Find each line below that contains the string "height", treating uppercase and lowercase as different, and copy those lines in full.

### Rows
——

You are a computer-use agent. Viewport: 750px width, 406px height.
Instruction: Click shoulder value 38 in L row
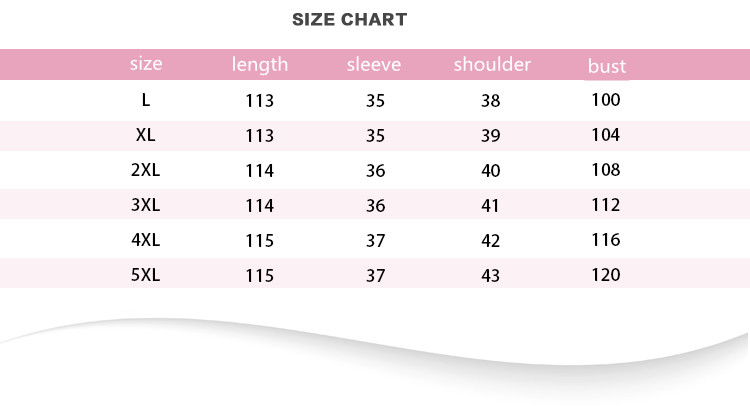pyautogui.click(x=490, y=100)
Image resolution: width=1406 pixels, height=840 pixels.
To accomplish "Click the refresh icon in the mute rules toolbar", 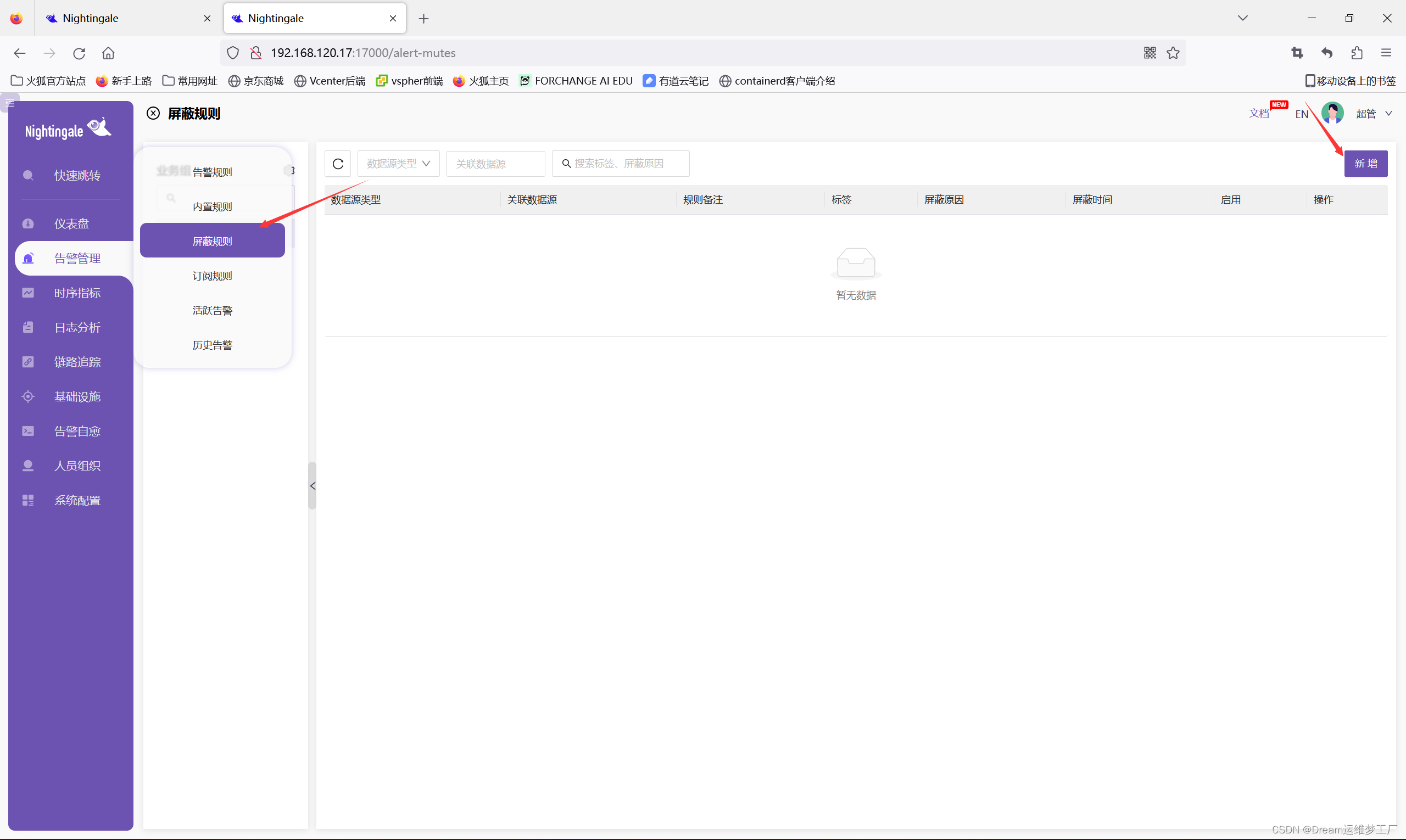I will click(x=337, y=164).
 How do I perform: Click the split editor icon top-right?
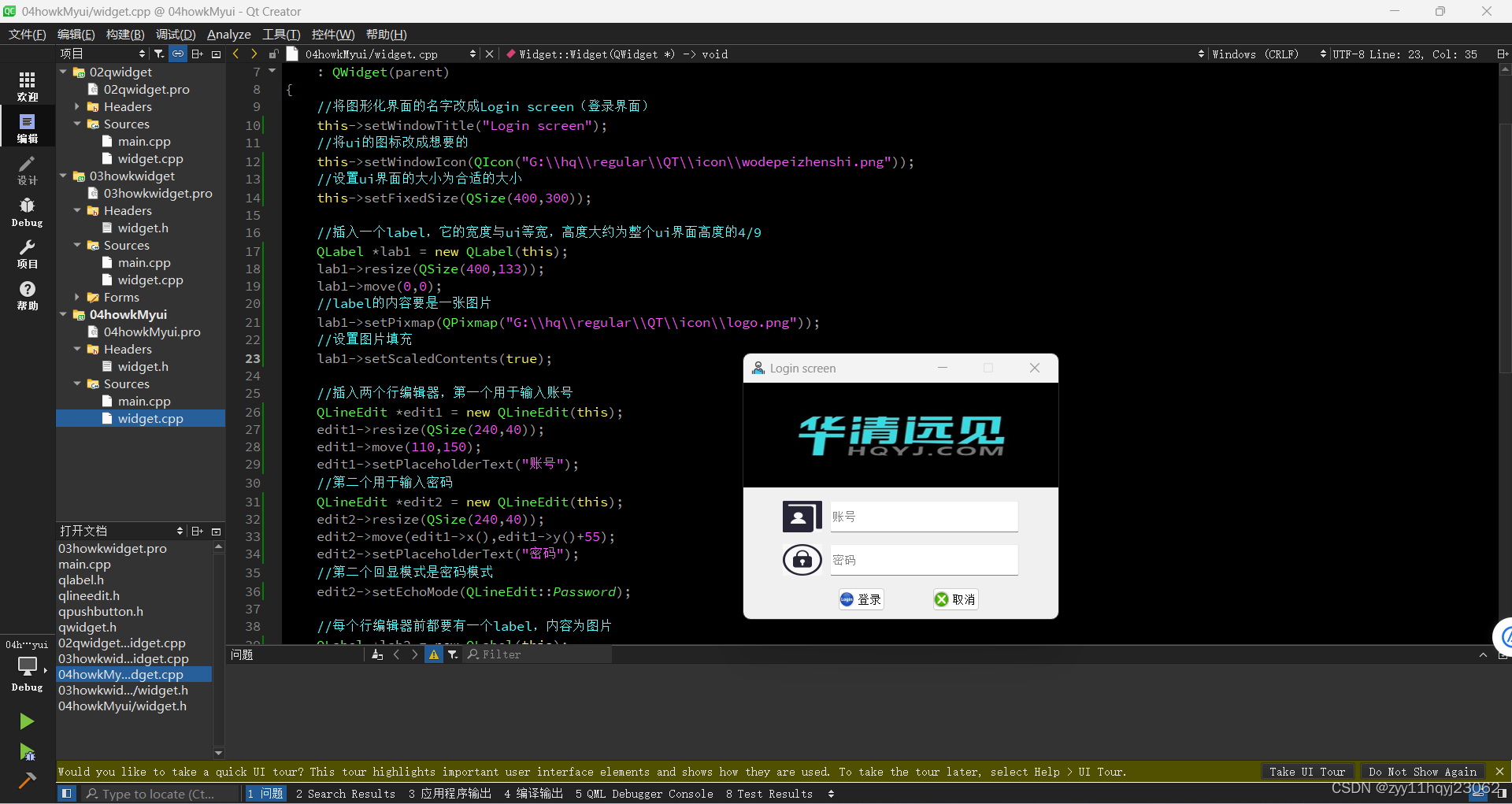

——

### Finished task
You are a computer-use agent. Viewport: 750px width, 406px height.
Image resolution: width=1406 pixels, height=840 pixels.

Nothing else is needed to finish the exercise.